Fink’s is the only taxonomy that isn’t hierarchical, and hierarchies can pose many challenges for they may not reflect natural development and cognitive abilities. For example, analysing and evaluation are placed higher on Bloom’s learning hierarchy but this conflicts with recent research recent showing that babies as young as 3-months old have statistical problem-solving abilities (Markant et al. 2016), recognise pro-social behaviour (Hamlin et al. 2010), exhibit in-group bias (Mahajan and Wynn 2012), and show desire for punishment of anti-social individuals (Wynn 2007). Similarly, memory research shows that declarative memory – often a focus of educators, is different to conceptual and process memory (Atkinson-Shiffrin model) and hence raises questions of the consistent focus on declarative processes in education. Similarly, some skills that are considered cognitive such as playing chess have been shown to be less cognitive than previously thought: the most competent chess players are the best at pattern detection rather than analysing possibilities of different moves (Schneider et al.1993).

We therefore propose that these taxonomies and models should not be updated but rather discarded and a new taxonomy and hierarchy given that reflects evidence-based and empirical research, and the nature of brain development, growth and learning.
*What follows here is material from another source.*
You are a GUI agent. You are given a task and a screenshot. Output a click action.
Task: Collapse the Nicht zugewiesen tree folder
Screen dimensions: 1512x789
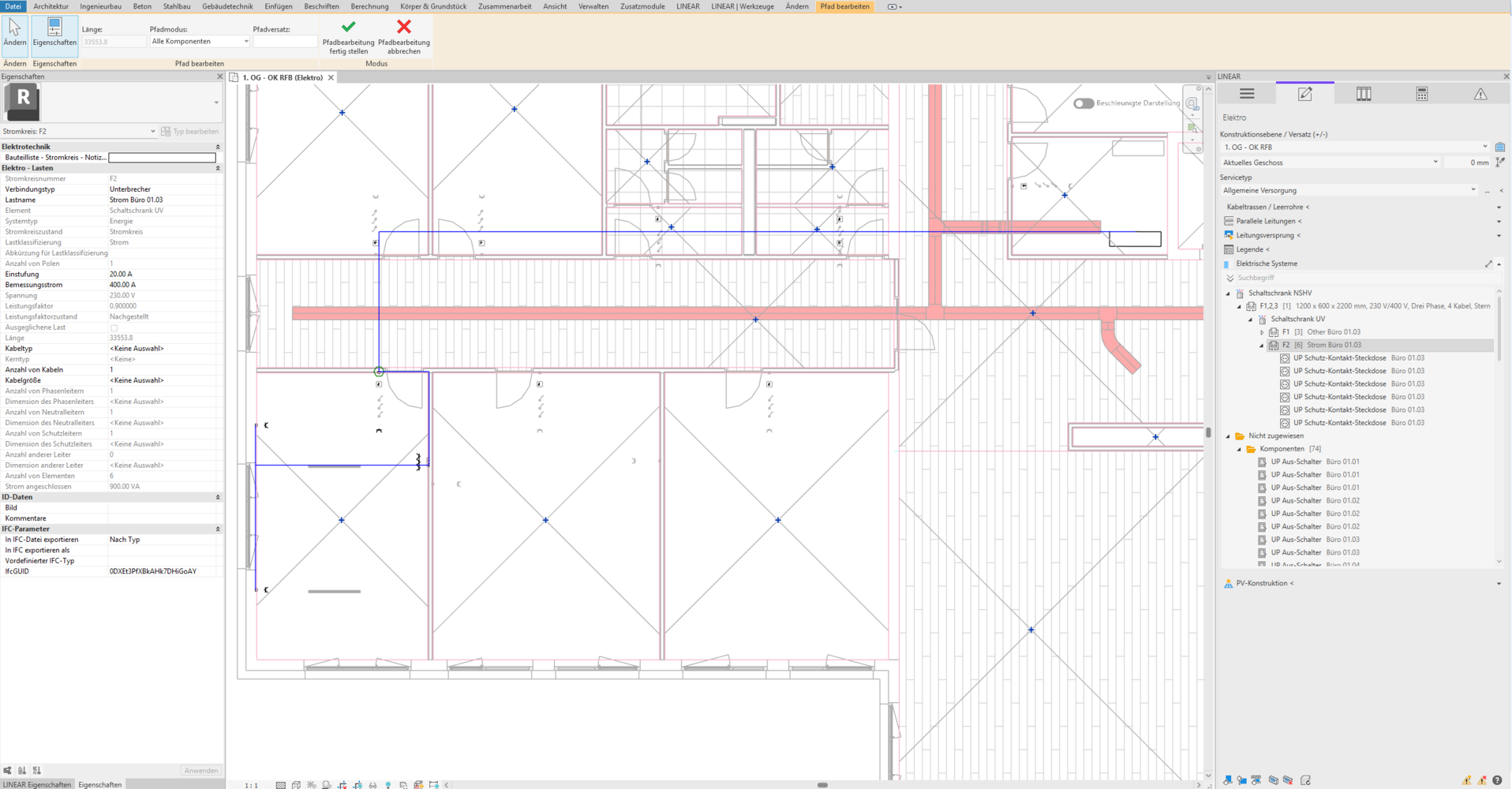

We propose a holistic framework that reflects how concepts arise with different brain regions coming online, how psychological needs drive learning and well-being, and that psychomotor, affective and cognitive theories can be incorporated into one broad human behavioural framework.

A final addition is that contextual situations may provide very different challenges and goals for educators. A recent twist to the cognitive control experiment, the famous marshmallow test, showed that trustworthiness of the adult giving instructions was more predictive of the result than other factors (Kidd et al. 2012). This means that context plays a critical role: this will have far-reaching implication for educators in different socio-economic environments and cultures. It is therefore unwise to consider a learning taxonomy without considering the environment. We also propose guidance for some environmental factors.
Keywords:
Learning taxonomy, learning hierarchy, cognitive neuroscience.